Data for this exercise:
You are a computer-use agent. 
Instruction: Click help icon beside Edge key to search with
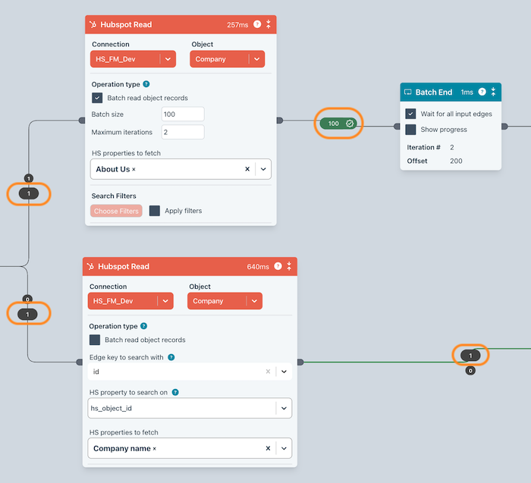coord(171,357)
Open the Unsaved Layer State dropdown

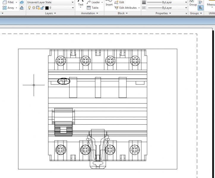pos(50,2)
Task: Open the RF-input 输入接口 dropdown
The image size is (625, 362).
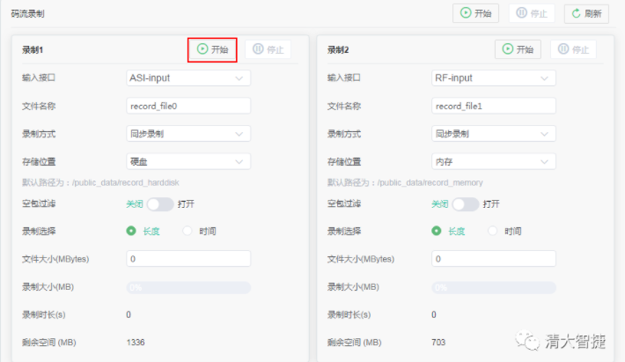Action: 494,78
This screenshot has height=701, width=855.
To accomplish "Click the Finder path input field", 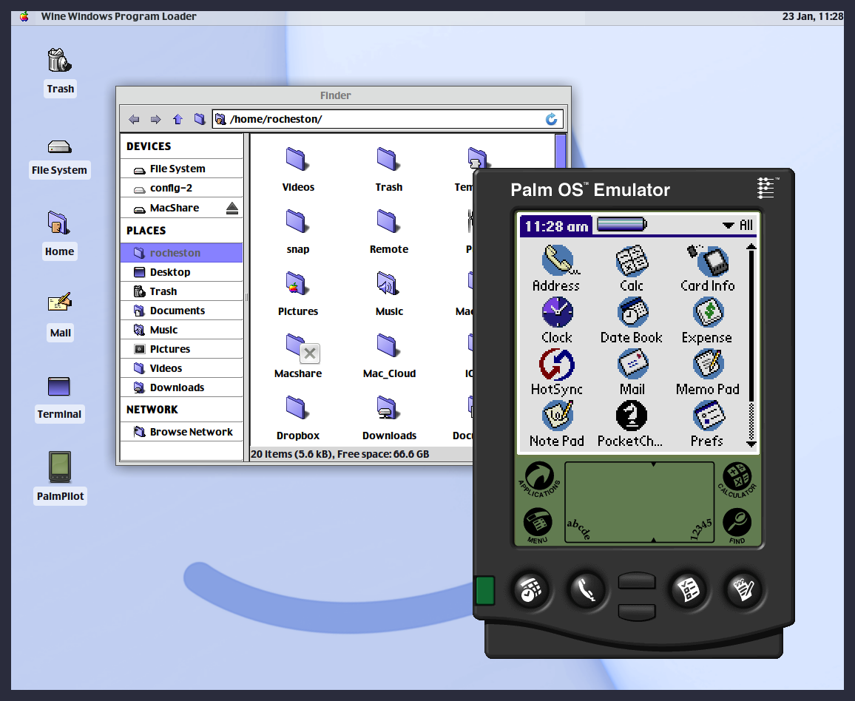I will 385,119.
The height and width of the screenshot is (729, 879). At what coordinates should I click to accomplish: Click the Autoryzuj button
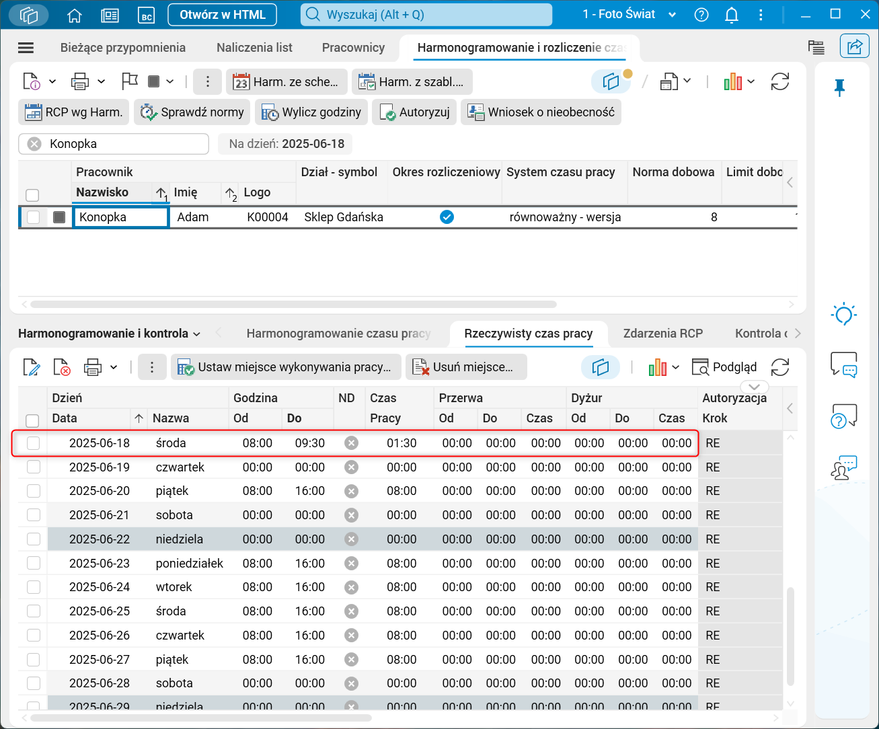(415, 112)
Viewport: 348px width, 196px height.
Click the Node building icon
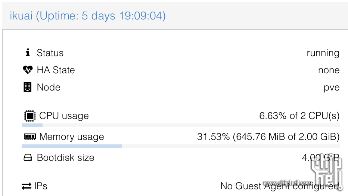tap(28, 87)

Your objective: Exactly the lines from the one that contains "Viewport: 348px width, 196px height." through the final line of the records above are needed, given again word for word, with every picture left out.

Reply:
Viewport: 348px width, 196px height.
Click the Node building icon
tap(28, 87)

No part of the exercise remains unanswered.